The majority of offenders in the medium-security prison are there on drug crimes, and 58 percent of the inmates in the camp are there for drug crimes, with 23 percent incarcerated for fraud, bribery or extortion.

As for staff, the ratio is about 1 correctional officer for every 7 offenders, according to statistics shared by Krueger.

The prison has 825 authorized staff positions, but can hire only 717 staff members due to budget restrictions. Of those staff, 392 are correctional officers. The prison has 13 different departments that cover operations including food service, psychology, human resources, health services, religious services, education and recreation and financial management.

“It’s more than babysitting inmates,” Krueger said of the many career fields needed at the correctional complex.

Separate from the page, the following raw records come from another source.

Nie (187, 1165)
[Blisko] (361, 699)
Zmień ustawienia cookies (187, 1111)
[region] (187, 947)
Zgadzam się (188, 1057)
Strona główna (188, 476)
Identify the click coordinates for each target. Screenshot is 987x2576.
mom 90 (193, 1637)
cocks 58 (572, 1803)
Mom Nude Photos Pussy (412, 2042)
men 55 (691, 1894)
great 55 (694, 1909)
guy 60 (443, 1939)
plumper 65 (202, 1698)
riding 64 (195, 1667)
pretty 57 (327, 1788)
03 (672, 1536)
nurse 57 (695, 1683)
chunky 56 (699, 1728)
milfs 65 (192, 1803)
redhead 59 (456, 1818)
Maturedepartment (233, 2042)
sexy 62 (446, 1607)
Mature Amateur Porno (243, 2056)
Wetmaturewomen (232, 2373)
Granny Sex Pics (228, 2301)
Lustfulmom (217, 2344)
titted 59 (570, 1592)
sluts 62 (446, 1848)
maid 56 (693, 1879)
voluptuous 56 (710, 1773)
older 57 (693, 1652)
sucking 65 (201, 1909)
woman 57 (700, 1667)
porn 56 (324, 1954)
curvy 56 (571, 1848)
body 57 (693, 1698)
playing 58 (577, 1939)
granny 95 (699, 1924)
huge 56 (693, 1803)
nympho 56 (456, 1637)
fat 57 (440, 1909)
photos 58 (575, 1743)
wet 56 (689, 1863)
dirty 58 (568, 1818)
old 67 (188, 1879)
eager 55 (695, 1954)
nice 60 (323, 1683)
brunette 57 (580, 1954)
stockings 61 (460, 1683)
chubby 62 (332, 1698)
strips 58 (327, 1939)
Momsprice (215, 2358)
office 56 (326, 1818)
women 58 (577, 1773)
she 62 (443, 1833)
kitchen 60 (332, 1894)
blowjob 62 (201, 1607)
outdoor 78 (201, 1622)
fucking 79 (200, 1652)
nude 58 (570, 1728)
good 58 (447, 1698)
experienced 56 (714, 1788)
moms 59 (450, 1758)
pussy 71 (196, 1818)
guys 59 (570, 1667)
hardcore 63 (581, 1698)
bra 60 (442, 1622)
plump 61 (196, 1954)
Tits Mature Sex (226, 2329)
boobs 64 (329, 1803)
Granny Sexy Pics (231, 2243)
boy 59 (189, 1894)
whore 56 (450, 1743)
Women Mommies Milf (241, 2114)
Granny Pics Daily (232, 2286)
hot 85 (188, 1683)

A typical day at the prison begins with breakfast at 6 a.m., work at 7:30 a.m., lunch at 11 a.m. followed by work or afternoon education. Dinner is at 4:30. Inmates are counted five times each day.

All inmates at the Terre Haute complex have a job. Their pay starts at 11 cents and tops out at $1.10 per day. With that money, inmates can buy extra food and items through the commissary system. The most popular product sold is Ramen noodles, followed by soda pop and snack chips.

Contraband is a constant problem. Inmates often make weapons out of plastic, wood or metal, and Krueger showed photos that included a weapon made by an inmate who saved and melted plastic wrap from his food.

The pay scale for prison employees varies according to job, Krueger explained. A correctional officer will start at around $40,500 per year, while a registered nurse starts at about $56,000 per year.

Krueger said sharing his personal story of employment with the BOP is important to him because ISU was good to him, and he thinks many of today’s students would do well in corrections.

Criminology student Destiny Brown of Bloomington was one of many students who approached Krueger after his presentation.

“I’m very, very interested, and I’d like to get the experience of working in a prison,” Brown said.